Seattle has the second highest dpw value with their 118m payrool and only 61 wins.   Even though the Yankees have the highest dpw, I think the Mariners are the most offensive (as in offending, not in run production) team this year.  They are in a smaller market and have less revenue coming in than the Yankees do and the losing record and current roster makes me think that they are a lot of big changes away from being competetive.

The Oakland Athletics are pretty low on the dollars-per-win chart with a sub-.500 year that threatenend for awhile to be a winning year.  They are adding payroll this year and should pick up more wins, though I still expect them to be near the lower quarter of this graph next year. 

So what does dollars-per-win tell us?  Is payroll releated to team wins?  Yes, but not always.  A team like the Yankees can be successful year after year by throwing money at the best players, but that will not guarantee them a 100 win season each time.  They can do that though because they are in a large market and can count on the revenue coming in to make up for the higher cost.  Smaller market teams need to be smarter and more efficient with their payroll in order to compete for a playoff spot on a yearly basis since they don’t have the same kind of revenues.

I don’t think there is anything wrong with having a high dollars-per-win ratio. I think it depends on how you’re getting it.  If the team isn’t making it to the postseason (or getting close to it) then the players they are paying for are probably not worth what they are earning.  I think dollars-per-win could be considered an effiency thing, i.e, what is the team doing with the money they are paying out.  In the end (competetivly), nothing matters more than a World Series but you’ll never get there without the wins, so wins become important.   And in the end (business-wise) you just want to make money, and wins will keep people coming to the park.

Where to go from here?  First, I should take a look at previous years and see what the patterns are.  Do most teams come from the top, or is there always a team or two that comes from the depths?

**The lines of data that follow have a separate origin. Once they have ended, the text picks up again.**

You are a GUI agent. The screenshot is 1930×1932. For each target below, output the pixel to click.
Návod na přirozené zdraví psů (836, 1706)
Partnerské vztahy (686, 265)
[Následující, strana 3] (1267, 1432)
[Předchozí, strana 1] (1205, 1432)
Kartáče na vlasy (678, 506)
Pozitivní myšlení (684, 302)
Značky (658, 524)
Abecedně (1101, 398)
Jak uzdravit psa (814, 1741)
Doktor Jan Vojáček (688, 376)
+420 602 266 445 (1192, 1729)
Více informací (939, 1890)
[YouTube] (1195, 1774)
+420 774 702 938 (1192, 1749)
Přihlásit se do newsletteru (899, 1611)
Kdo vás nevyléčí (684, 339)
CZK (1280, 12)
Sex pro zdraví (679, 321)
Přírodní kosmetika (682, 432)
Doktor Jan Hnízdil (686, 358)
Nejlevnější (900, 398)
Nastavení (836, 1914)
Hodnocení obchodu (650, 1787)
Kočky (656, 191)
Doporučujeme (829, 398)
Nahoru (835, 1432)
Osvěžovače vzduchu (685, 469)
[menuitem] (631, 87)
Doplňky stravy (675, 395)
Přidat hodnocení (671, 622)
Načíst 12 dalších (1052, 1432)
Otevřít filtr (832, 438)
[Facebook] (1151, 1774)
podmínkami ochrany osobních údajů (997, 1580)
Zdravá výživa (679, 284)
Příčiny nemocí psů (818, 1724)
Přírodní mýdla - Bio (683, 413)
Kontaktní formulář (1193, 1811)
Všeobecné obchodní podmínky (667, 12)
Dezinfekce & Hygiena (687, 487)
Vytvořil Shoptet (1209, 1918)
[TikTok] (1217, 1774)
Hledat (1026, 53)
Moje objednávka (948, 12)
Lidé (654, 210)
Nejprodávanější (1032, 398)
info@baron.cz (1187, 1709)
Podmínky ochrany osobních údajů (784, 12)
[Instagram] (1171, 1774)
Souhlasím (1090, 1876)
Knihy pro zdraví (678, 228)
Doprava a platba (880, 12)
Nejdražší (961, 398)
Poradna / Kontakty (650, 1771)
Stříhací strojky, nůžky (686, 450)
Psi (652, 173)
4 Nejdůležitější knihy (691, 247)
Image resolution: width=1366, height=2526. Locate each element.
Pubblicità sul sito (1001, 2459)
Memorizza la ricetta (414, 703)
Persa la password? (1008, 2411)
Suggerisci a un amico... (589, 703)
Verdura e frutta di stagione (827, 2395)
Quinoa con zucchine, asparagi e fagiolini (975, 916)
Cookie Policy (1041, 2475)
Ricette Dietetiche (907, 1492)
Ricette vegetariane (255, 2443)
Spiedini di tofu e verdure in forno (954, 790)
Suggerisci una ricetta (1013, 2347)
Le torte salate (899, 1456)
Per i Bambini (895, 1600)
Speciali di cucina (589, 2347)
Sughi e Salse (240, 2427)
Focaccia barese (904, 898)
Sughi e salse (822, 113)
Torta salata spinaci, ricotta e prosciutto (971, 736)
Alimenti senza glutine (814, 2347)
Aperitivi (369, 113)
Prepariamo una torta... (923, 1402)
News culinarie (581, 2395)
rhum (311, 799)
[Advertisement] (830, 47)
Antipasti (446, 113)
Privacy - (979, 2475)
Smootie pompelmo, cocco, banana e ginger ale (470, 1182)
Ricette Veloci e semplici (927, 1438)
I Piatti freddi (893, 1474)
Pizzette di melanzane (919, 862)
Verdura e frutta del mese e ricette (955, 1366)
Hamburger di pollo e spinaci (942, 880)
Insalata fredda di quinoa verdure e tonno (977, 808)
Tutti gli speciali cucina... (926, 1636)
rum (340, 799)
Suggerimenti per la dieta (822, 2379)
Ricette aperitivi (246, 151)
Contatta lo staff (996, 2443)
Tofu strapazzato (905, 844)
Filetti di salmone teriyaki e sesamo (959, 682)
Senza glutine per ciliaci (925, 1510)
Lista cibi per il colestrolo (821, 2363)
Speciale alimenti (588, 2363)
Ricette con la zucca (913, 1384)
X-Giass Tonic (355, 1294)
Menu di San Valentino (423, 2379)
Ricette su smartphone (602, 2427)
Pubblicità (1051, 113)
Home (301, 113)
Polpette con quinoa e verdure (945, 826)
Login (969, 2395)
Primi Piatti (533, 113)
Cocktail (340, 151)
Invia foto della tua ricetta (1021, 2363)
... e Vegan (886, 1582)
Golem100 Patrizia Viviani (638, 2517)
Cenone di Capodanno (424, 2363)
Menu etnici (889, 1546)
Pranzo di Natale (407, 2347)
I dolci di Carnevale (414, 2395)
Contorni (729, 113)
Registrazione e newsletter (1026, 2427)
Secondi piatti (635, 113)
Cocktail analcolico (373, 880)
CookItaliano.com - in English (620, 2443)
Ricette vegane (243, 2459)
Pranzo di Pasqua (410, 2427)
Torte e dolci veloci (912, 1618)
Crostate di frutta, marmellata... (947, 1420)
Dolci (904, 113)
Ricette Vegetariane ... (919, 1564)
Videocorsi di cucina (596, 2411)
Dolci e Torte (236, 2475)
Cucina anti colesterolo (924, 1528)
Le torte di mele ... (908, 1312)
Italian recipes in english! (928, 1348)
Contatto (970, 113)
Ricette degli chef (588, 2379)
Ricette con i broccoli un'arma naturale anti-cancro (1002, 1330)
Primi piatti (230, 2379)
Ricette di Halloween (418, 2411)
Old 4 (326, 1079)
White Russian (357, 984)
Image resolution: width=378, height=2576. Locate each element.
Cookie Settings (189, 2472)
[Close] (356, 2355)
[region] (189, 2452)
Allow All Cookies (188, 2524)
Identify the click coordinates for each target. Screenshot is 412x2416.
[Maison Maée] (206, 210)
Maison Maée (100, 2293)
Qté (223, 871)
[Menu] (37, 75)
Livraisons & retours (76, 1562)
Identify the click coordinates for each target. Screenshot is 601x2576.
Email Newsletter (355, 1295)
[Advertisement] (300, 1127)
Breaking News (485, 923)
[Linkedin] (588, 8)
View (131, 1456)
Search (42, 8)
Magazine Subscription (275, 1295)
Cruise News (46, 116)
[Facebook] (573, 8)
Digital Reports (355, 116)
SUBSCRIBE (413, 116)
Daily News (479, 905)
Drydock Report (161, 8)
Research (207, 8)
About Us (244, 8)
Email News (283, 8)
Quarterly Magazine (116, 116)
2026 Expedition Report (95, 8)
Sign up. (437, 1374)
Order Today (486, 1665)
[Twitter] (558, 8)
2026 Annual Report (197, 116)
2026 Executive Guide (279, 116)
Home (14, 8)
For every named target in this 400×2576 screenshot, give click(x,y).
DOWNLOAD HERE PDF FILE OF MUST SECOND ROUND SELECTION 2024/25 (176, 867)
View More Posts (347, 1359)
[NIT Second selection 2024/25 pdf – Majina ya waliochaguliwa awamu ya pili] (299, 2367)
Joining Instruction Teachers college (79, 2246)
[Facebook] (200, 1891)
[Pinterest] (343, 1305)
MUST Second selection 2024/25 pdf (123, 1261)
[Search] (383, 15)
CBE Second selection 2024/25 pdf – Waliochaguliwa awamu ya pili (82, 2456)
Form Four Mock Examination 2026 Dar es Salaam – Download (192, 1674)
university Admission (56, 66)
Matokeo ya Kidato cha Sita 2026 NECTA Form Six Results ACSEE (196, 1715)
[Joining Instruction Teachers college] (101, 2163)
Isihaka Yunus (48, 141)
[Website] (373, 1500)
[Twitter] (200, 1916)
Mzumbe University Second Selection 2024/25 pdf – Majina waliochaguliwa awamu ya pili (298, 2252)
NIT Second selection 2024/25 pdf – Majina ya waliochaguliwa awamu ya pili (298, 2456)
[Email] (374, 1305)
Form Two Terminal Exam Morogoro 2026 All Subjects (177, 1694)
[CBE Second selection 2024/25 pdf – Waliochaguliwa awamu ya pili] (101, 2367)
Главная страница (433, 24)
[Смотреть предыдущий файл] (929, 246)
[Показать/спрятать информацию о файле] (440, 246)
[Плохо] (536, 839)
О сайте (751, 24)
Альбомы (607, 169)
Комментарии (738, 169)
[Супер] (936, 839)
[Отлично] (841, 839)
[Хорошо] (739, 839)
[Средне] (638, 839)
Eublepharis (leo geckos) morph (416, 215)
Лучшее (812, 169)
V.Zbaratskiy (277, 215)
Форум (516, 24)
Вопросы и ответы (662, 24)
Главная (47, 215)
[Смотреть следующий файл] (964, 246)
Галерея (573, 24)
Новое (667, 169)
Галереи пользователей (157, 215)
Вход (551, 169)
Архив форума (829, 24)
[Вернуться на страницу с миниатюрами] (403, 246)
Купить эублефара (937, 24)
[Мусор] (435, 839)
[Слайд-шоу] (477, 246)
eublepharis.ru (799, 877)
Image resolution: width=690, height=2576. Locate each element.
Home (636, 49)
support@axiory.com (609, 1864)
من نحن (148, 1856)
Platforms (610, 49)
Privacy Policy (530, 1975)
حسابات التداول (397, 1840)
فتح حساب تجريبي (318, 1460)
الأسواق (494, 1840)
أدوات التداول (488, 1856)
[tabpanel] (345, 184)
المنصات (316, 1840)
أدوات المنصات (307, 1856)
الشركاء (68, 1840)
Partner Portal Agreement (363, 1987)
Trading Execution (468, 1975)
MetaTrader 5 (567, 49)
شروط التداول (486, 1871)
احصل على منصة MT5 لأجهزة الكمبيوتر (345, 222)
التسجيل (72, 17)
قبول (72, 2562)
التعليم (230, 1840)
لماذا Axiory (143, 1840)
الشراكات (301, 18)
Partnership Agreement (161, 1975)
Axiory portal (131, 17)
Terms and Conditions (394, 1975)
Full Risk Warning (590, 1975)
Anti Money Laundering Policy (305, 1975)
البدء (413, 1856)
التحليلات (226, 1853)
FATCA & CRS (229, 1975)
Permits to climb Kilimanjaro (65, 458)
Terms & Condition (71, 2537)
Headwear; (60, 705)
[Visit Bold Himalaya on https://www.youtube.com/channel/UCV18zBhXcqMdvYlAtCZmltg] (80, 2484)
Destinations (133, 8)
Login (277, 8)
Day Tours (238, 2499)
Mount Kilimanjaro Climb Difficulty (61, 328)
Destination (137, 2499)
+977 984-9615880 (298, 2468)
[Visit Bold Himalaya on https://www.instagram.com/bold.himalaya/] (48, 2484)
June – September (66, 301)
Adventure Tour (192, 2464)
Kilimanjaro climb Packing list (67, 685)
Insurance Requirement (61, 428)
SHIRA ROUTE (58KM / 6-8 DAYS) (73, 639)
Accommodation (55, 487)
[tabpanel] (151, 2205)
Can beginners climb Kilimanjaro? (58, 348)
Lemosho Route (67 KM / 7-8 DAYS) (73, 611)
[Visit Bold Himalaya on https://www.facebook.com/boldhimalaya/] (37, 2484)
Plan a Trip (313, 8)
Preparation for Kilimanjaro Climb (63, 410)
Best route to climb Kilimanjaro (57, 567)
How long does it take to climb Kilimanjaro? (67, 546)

It would be interesting to look at the similar calculation of net revenue-per-win, but I don’t know where to get those numbers.  The results would take into account their market and attendance and put it up against wins.  Teams that have a higher attendance dispite a poor team would probably rate well.  Maybe net revenue-per-win would mean more for the bean counters than the stat heads.

Am I assuming too much with dollars-per-win?  Have I made any mistakes?  Any other thoughts?